Es ist ein Spektakel, als der ehemalige Finanzrat des Herzogs von Württemberg, Joseph Süßkind Oppenheimer, am 4. Februar 1738 hingerichtet wird. Auf dem Marktplatz von Stuttgart herrschen volksfestartige Zustände, Bier und Wein werden ausgeschenkt, es gibt Schmähschriften zu kaufen und Spitzhüte mit Spottgedichten. Zwölf Meter hoch ist der Galgen, an dessen Ende Oppenheimers Leichnahm in einem eigens für diesen Zweck angefertigten Käfig sechs Jahre lang zur Schau gestellt wird – um allen Juden zu zeigen, was sie erwartet, wenn sie sich außerhalb der ihnen auferlegten gesellschaftlichen Grenzen bewegen.
Die Autorin und Gerichtsreporterin Raquel Erdtmann rollt diesen Justizmord neu auf. Auf Grundlage der Prozessakten und anderer zeitgenössischer Quellen erzählt sie von der historischen Person Joseph Oppenheimer, lange bevor er als ‚Jud Süß‘ zur literarischen Figur bei Wilhelm Hauff und Lion Feuchtwanger und schließlich zum antisemitischen Zerrbild im Propagadafilm von Veit Harlan wurde – und entwirft gleichzeitig ein aufschlussreiches Porträt des jüdischen Lebens im Deutschland des 18. Jahrhunderts.

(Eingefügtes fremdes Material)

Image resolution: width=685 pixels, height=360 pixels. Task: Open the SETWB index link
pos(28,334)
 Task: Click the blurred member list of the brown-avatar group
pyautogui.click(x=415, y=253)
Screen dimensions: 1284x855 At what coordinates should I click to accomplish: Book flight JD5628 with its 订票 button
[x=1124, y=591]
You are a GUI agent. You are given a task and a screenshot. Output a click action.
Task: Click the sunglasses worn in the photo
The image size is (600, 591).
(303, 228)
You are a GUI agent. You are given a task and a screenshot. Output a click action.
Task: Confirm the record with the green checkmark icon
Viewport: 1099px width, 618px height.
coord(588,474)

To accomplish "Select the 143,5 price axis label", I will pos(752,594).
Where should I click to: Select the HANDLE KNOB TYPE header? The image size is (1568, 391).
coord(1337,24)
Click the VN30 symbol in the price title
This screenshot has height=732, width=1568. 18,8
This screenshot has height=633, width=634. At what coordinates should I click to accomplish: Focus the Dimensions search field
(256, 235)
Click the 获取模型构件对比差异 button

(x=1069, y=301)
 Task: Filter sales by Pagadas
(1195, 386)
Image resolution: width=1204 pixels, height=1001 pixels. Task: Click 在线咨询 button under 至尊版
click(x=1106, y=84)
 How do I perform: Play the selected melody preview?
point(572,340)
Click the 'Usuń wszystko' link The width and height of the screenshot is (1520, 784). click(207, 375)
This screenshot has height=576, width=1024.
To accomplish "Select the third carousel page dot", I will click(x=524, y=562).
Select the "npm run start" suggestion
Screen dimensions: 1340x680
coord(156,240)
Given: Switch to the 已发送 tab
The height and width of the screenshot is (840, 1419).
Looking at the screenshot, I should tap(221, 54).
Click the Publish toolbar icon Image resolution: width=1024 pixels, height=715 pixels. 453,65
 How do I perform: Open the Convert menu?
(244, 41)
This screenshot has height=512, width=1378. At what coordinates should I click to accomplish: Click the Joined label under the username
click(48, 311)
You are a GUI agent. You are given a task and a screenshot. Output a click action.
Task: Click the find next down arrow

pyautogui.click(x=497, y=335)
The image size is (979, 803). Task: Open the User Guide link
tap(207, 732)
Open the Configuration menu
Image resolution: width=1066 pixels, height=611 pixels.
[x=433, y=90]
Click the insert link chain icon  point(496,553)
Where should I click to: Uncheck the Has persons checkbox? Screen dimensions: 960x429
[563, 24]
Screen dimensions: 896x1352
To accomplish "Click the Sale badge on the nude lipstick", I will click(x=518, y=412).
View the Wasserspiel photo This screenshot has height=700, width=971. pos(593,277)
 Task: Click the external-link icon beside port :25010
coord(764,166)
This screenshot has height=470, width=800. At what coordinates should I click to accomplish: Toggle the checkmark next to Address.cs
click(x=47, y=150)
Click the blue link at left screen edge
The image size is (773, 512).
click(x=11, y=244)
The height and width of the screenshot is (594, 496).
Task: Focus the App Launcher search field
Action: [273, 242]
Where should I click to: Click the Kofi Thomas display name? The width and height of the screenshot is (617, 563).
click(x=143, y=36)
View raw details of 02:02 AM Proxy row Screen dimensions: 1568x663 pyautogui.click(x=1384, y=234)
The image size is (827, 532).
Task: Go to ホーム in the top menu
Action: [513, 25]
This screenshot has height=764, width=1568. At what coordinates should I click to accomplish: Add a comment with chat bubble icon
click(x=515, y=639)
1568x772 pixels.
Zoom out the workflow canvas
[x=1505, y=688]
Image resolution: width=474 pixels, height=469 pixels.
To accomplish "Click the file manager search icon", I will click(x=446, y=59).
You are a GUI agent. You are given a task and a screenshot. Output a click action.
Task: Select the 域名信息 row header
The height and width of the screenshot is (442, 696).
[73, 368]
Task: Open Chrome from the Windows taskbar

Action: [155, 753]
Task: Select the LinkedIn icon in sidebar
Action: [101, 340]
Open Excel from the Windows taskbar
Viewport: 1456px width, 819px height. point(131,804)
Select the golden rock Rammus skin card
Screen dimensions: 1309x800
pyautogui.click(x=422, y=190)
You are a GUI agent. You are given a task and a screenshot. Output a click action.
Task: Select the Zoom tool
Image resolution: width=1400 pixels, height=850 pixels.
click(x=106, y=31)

Moderation: Christian Dinger
Raquel Erdtmann ist in Ost-Berlin aufgewachsen und studierte Schauspiel an der Hochschule für Musik und darstellende Kunst in Frankfurt am Main unter Peter Iden und Hans Hollmann. Seit ihrem Studium arbeitet sie als freie Theaterschauspielerin, Sprecherin, Illustratorin und Autorin. Sie ist Gerichtsreporterin für die Frankfurter Allgemeine Zeitung und Die Zeit. Eine Sammlung ihrer Gerichtsreportagen ist unter dem Titel Und ich würde es wieder tun (2019 bei S. Fischer) erschienen. Im True-Crime-Podcast Vor Gericht spricht sie mit Marcus Roloff über die beeindruckendsten Fälle, die sie im Gerichtssaal erlebt hat.